_DOCUMENT EXTRACT_
Douglas Jehl writes in the New York Times: "A new book by the senior Central Intelligence Agency officer who headed a special office to track Osama bin Laden and his followers warns that the United States is losing the war against radical Islam and that the invasion of Iraq has only played into the enemy's hands."
Gareth Jones writes for Reuters: "President Bush's visit to Turkey this weekend caps efforts to mend fences between the NATO allies after strains arising from the Iraq war. . . . "Bush arrives in the Turkish capital Saturday night, holds talks with Prime Minister Tayyip Erdogan, then flies to Turkey's business hub, Istanbul, for a NATO summit Monday and Tuesday."

_EXCERPTED DATA_
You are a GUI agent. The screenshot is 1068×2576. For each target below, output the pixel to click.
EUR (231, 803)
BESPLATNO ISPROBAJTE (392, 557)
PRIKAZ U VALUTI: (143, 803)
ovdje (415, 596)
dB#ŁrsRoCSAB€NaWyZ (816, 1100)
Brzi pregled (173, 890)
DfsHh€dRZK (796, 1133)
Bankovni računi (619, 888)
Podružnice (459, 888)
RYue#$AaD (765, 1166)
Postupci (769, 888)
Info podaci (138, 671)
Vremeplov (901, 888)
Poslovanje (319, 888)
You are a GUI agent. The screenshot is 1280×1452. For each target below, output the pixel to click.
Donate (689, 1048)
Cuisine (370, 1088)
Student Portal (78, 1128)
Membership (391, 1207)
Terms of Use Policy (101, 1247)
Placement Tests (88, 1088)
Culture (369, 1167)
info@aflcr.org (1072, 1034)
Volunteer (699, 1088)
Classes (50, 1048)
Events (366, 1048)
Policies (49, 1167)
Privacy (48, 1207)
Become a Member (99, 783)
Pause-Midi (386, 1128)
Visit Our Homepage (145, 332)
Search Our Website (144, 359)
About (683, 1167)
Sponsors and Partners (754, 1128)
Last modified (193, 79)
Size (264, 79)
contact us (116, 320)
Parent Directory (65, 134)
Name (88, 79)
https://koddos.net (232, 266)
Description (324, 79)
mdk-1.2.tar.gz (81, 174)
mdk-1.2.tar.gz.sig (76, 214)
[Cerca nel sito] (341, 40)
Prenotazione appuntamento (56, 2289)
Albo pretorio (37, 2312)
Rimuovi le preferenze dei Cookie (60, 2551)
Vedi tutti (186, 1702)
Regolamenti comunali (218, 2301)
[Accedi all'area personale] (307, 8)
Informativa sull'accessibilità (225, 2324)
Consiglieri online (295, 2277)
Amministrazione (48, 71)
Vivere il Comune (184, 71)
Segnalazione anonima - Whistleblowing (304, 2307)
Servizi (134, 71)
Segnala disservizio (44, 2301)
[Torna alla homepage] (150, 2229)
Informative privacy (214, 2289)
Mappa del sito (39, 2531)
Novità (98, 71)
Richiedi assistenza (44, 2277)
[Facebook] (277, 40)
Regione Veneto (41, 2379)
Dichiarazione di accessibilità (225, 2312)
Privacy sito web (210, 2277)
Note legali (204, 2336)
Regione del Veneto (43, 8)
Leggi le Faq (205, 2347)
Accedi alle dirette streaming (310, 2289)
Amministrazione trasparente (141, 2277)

_WHAT YOU ARE ASKED TO DO_
Answer these questions about the news excerpts:
1. Which newspaper is Douglas Jehl writing in?
2. With whom does Bush hold talks in the Turkish capital?
3. On which days is the NATO summit in Istanbul held?

_COMPLETED EXERCISE_
1. The New York Times
2. Prime Minister Tayyip Erdogan
3. Monday and Tuesday